Must move beyond BRCA-only testing : 1 in 4 breast cancer patients in India carry inherited risk variant

The study analysed germline DNA from 479 unselected breast cancer patients, with samples sourced from the National Cancer Tissue Biobank at IIT-M. It now forms part of the Bharat Cancer Genome Atlas, India's largest open-source cancer genome data resource
IIT Madras
IIT Madras
Updated on

CHENNAI: In one of the largest breast cancer genomics studies conducted in the country, researchers from the Indian Institute of Technology Madras (IIT-M) and Karkinos Healthcare have found that nearly one in four Indian breast cancer patients carry an inherited cancer-linked genetic variant, with most of these alterations occurring outside the widely tested BRCA1 and BRCA2 genes.

The findings, published in the peer-reviewed journal BMC Cancer, underscore the urgent need to move beyond BRCA-only testing and adopt broader multi-gene or exome-based germline screening tailored to India’s population.

The study analysed germline DNA from 479 unselected breast cancer patients, with samples sourced from the National Cancer Tissue Biobank at IIT-M. It now forms part of the Bharat Cancer Genome Atlas, India's largest open-source cancer genome data resource.

Researchers examined 97 cancer susceptibility genes, including BRCA1, BRCA2 and 15 genes involved in the homologous recombination repair pathway. Variants were classified using internationally accepted ACMG/AMP guidelines, and findings were compared with global datasets to identify Indian- and South Asian-specific patterns.

The study found that 24.6 percent of patients carried at least one pathogenic or likely pathogenic variant. While 8.35 percent had BRCA1 or BRCA2 variants, a larger proportion – 11.9 percent – carried inherited mutations in other homologous recombination repair genes. Overall, 67 percent of all positive findings were in non-BRCA genes such as MLH1, NF1, TP53 and RB1.

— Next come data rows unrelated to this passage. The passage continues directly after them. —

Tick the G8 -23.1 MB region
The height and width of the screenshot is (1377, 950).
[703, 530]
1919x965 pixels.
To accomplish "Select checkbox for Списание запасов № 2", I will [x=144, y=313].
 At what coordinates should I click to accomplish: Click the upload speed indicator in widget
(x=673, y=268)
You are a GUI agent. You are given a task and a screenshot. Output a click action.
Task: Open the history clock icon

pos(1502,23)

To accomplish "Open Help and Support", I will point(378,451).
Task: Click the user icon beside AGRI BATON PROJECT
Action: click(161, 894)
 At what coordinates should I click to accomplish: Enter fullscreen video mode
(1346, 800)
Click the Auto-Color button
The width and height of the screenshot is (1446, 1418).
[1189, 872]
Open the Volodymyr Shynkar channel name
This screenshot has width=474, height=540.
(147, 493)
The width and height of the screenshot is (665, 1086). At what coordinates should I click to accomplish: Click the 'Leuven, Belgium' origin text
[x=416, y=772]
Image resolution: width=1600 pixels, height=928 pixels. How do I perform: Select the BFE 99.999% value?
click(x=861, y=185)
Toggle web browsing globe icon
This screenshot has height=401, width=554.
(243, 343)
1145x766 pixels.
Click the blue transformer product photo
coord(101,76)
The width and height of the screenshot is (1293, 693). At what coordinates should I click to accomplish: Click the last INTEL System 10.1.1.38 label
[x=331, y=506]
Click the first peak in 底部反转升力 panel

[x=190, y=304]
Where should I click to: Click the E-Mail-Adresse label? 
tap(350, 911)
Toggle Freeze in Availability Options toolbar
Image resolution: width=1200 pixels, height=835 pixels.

Lead author S Mahalingam, head, National Cancer Tissue Biobank at IIT-M, said that the findings have direct implications for clinical practice and public health policy. “With around one in four Indian breast cancer patients carrying an inherited pathogenic variant, and most of these variants lying outside BRCA1/2, the study makes a compelling case for shifting from BRCA-only testing to broader multi-gene panel or exome-based germline testing in India. There is also a clear need for India- and South Asia-specific variant databases to ensure accurate risk assessment,” he said.

The study makes a compelling case for shifting from BRCA-only testing to broader multi-gene panel or exome-based germline testing in India. There is also a clear need for India- and South Asia-specific variant databases to ensure accurate risk assessment

- S Mahalingam, head, National Cancer Tissue Biobank at IIT-M

The research also revealed clinically significant secondary findings. More than 21percent of patients carried actionable variants in non-cancer genes linked to conditions such as Marfan syndrome, malignant hyperthermia susceptibility, inherited cardiac arrhythmias and familial hypercholesterolaemia. Around 8% were carriers of recessive disorders including biotinidase deficiency and Wilson disease.

Dr John Peter, first author of the study, said, “A comprehensive germline sequencing can uncover health risks beyond cancer predisposition, enabling preventive interventions for families.”

The team further identified pharmacogenomic variants affecting chemotherapy safety. Clinically significant DPYD variants associated with severe toxicity to fluoropyrimidine drugs such as 5-FU and capecitabine were detected at measurable frequency. Dr Bani Jolly said, “The findings support strong consideration for routine DPYD genotyping before initiating chemotherapy.”

The study also identified ancestry-specific variants, including an India-enriched BRCA1 c.68-69delAG mutation and potential India-specific alterations in the RECQL gene, highlighting population-driven differences in genetic risk.

Researchers said that expanding such genomic studies nationally would be critical to shaping cancer guidelines that reflect India's unique genetic landscape and disease burden.